Identify each line in the data below that contains the word "document", and copy those lines out in full.
--- start PROVIDED DATA ---
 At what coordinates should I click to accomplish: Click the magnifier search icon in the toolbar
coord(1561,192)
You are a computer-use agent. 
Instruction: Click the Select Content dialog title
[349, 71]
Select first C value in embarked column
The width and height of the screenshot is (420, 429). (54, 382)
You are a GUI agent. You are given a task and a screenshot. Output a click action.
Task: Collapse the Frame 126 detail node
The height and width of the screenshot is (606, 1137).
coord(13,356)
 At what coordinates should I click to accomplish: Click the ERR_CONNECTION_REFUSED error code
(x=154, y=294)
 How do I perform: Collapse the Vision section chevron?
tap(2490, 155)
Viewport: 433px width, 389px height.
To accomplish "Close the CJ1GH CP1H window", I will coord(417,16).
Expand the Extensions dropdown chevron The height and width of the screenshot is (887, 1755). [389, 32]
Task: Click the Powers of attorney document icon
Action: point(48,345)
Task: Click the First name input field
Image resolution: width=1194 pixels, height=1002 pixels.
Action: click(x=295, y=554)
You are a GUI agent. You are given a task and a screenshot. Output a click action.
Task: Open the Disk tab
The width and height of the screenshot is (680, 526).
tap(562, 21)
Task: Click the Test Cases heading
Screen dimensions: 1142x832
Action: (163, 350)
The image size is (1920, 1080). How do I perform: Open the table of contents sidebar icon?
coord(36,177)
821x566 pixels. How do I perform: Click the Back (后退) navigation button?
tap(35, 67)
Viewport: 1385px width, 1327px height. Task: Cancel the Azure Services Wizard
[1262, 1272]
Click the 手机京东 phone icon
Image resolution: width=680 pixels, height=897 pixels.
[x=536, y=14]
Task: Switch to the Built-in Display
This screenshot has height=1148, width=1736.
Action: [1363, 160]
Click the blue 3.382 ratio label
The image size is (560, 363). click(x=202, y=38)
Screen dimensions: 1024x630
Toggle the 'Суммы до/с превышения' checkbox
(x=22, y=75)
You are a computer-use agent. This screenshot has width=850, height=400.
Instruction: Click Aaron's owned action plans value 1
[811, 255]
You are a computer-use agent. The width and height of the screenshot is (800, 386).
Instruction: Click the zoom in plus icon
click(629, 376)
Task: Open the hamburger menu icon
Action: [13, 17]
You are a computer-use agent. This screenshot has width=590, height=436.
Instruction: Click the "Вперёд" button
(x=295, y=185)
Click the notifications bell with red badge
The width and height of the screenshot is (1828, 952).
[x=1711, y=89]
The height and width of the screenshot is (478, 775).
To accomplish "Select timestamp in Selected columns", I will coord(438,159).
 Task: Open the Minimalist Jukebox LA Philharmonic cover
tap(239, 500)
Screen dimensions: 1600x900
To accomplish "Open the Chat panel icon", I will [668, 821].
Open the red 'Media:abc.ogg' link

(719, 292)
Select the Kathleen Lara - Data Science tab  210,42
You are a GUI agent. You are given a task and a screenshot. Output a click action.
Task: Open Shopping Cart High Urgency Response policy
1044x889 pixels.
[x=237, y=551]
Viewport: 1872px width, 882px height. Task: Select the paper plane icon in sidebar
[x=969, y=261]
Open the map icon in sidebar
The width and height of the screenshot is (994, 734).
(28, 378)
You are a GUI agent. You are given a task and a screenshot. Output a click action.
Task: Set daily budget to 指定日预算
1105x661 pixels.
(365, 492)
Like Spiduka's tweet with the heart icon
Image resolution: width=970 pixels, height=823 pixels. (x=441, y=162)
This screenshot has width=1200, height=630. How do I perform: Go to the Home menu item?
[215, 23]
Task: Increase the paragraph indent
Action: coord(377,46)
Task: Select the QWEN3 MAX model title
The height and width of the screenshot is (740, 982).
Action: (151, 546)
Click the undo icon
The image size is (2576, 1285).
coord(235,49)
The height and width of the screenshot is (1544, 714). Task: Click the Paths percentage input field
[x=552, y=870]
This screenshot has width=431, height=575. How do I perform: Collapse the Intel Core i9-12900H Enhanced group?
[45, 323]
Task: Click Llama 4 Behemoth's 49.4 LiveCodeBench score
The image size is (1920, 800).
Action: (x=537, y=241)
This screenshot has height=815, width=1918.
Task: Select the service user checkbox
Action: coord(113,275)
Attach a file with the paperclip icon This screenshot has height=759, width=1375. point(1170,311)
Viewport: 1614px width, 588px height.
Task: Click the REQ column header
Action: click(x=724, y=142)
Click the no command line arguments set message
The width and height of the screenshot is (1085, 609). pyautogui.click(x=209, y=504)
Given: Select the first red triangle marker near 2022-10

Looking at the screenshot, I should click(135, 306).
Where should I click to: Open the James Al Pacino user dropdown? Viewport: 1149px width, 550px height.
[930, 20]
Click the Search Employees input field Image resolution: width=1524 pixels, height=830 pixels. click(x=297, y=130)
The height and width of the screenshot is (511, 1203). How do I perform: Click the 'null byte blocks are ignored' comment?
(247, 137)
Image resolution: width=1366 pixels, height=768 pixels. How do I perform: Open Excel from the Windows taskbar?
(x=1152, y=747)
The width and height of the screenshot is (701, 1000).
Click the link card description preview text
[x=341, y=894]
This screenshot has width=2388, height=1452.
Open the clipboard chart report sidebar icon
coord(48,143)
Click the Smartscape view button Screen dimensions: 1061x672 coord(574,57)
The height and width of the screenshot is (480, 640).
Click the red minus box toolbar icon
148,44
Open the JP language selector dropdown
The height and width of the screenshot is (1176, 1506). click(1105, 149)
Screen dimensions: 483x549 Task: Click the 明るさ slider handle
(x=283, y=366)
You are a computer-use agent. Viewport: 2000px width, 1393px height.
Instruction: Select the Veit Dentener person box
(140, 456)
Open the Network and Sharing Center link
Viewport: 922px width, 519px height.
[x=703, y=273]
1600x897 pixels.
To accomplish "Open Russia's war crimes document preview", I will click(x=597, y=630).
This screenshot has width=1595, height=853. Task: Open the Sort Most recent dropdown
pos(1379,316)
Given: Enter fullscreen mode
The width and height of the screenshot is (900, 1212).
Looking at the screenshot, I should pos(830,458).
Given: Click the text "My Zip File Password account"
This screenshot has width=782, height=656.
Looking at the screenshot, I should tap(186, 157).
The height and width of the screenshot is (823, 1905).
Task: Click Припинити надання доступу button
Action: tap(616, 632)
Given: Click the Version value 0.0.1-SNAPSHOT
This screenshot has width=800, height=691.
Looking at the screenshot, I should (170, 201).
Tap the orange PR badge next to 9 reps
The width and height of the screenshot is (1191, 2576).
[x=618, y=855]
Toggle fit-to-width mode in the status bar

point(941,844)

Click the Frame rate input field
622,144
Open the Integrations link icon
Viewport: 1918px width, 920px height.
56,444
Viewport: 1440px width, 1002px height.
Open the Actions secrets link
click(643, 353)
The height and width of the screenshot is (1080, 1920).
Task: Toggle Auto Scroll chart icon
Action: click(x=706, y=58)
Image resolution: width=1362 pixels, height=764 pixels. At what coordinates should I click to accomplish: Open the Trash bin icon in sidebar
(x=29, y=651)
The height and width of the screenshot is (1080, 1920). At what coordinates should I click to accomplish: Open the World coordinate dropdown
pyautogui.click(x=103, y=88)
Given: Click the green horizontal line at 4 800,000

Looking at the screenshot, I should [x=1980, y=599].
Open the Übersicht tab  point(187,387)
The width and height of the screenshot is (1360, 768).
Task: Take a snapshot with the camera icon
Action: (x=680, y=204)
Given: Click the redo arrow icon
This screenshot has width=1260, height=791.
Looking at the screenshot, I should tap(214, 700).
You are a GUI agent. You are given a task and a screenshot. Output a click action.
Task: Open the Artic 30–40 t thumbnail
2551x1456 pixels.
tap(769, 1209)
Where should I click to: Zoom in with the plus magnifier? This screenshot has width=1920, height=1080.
--- end PROVIDED DATA ---
(RESULT BELOW)
Task: Click the Powers of attorney document icon
To accomplish "Open Russia's war crimes document preview", I will click(x=597, y=630).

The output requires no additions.